Assignment:
Search the records for the string "first" and return each line that has it.

Stored items
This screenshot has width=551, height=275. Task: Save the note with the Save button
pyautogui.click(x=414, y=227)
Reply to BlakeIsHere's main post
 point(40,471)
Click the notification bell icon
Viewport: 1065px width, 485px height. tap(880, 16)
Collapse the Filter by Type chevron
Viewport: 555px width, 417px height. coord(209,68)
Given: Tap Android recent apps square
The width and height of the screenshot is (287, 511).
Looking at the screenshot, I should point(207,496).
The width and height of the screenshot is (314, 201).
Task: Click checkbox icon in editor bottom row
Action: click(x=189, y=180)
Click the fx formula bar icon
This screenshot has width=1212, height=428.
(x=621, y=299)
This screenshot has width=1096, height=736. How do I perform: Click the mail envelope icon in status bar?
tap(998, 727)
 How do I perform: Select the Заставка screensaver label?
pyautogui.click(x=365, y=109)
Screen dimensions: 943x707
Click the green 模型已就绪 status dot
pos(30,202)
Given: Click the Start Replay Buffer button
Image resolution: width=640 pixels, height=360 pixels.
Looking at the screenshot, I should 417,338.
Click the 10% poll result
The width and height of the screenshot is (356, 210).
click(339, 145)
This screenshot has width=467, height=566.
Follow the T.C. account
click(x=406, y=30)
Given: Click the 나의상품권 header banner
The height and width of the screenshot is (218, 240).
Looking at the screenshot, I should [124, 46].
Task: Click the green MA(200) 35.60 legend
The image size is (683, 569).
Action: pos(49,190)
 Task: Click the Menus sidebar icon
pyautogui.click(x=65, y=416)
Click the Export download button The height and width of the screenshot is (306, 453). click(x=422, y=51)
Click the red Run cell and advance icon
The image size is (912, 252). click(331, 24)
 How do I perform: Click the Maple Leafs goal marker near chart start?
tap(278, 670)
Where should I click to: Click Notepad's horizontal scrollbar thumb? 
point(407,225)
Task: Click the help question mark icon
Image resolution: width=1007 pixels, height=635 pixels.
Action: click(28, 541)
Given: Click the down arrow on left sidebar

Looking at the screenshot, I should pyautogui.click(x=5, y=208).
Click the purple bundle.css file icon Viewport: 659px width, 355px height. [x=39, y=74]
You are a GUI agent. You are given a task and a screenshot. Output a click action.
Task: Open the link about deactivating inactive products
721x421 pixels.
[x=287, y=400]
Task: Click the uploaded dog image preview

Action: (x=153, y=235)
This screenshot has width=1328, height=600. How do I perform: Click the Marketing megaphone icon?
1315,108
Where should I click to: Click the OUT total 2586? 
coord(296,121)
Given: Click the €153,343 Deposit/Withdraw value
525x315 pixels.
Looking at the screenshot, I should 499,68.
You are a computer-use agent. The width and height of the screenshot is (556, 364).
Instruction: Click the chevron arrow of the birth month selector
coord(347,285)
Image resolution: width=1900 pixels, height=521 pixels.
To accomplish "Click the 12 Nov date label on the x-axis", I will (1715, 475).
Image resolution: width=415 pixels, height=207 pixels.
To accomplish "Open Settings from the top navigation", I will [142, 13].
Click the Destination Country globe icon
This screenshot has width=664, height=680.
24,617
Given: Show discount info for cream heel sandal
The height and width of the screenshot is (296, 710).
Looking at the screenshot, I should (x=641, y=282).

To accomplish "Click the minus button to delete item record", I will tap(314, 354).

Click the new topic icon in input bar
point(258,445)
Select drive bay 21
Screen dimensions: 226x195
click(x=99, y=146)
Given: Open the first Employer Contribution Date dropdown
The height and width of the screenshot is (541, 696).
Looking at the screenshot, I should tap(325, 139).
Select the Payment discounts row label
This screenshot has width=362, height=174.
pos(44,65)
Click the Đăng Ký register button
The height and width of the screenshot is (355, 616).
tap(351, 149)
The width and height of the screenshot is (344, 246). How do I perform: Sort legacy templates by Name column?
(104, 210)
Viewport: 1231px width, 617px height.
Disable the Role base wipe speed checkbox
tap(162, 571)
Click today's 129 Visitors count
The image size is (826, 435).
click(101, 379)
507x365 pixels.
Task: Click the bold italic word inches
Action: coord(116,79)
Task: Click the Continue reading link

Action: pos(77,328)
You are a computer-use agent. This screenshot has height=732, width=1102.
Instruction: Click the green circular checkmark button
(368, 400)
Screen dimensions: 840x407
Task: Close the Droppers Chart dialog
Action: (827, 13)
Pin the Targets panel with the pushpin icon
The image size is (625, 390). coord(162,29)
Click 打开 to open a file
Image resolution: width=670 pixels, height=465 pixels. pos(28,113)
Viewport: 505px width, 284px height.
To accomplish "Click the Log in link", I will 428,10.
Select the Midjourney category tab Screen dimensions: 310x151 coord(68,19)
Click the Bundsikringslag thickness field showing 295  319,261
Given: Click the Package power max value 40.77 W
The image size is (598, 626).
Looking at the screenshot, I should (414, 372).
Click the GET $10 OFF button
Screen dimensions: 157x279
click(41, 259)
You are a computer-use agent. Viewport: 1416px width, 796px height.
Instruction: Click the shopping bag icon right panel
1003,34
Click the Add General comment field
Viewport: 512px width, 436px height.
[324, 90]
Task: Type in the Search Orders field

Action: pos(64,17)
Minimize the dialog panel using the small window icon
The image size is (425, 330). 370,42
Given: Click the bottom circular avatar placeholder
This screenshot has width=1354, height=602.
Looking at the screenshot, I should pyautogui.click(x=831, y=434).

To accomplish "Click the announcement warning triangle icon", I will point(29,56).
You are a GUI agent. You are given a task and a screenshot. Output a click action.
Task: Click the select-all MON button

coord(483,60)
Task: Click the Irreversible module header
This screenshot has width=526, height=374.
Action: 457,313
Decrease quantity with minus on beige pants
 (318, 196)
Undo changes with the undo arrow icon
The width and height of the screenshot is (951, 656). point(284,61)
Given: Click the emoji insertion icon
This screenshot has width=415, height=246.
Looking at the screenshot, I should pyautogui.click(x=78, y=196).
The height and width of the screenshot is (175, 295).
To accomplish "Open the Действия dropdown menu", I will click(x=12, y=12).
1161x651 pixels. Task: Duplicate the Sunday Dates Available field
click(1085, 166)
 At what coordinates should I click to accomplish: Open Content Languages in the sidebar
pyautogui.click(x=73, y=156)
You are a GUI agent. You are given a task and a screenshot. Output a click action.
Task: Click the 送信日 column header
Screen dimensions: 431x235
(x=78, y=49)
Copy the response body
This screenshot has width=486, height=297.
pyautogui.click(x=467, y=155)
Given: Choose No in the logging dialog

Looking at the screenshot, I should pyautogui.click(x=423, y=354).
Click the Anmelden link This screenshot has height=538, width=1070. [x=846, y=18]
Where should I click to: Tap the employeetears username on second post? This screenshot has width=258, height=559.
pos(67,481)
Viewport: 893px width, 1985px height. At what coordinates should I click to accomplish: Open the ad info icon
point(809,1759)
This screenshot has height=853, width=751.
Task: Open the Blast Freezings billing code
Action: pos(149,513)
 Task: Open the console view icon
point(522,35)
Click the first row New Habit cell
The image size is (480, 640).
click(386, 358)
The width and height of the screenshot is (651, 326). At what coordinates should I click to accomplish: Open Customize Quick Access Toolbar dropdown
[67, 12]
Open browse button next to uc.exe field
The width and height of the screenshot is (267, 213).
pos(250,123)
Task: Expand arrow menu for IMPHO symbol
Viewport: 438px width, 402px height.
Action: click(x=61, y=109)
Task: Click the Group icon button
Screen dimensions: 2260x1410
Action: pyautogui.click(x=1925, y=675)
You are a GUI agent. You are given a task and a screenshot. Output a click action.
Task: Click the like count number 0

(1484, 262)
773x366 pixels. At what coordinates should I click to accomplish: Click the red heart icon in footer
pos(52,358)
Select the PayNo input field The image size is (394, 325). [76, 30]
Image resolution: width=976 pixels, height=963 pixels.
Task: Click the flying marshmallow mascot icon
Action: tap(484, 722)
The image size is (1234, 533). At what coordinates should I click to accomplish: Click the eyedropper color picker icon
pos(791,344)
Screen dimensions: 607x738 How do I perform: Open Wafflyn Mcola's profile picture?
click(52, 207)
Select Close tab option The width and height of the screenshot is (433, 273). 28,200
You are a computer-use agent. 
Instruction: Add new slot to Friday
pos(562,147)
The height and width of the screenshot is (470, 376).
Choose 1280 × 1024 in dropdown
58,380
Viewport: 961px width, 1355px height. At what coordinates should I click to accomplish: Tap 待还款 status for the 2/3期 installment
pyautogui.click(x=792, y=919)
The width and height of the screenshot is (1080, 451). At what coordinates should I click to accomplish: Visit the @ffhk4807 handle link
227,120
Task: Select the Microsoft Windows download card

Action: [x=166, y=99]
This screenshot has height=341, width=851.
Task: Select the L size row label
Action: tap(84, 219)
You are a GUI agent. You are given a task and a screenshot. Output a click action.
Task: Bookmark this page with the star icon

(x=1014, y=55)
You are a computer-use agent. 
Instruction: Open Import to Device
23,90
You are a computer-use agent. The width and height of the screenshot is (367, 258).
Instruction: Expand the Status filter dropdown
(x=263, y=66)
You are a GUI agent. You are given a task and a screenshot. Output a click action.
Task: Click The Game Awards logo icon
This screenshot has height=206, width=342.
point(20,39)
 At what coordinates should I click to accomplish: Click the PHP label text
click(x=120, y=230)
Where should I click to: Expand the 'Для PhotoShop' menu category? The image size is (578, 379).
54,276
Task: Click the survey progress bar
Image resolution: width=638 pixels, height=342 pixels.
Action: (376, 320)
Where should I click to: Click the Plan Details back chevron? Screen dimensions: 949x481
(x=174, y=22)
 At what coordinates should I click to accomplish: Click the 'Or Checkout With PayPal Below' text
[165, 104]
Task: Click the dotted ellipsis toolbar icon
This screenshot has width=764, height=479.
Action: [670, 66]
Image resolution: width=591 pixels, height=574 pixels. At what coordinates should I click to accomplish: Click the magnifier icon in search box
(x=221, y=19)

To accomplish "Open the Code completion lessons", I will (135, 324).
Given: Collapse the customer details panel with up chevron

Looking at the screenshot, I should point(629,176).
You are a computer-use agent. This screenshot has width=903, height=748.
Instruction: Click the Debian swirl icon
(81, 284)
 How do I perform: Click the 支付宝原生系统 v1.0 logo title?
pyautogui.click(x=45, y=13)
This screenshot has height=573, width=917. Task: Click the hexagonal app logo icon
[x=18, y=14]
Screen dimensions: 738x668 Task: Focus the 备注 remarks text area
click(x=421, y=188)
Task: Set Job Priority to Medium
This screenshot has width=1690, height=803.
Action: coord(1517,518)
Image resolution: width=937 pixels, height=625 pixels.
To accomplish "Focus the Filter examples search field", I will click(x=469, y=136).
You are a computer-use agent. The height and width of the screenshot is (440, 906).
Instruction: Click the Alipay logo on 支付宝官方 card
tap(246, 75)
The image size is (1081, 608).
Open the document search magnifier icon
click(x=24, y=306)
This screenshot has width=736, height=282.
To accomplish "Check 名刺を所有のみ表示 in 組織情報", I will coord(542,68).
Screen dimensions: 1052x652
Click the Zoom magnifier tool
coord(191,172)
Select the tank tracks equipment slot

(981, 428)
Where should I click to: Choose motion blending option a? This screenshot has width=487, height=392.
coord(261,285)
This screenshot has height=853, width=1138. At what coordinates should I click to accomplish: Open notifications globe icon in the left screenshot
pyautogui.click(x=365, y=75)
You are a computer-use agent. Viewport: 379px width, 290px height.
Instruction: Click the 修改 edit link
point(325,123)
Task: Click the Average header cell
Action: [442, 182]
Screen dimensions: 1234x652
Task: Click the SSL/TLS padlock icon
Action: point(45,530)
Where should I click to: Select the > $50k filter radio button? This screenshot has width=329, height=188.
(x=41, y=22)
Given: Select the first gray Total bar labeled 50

Response to this task:
Given: Open the first Employer Contribution Date dropdown
Click the first row New Habit cell
Given: Select the first gray Total bar labeled 50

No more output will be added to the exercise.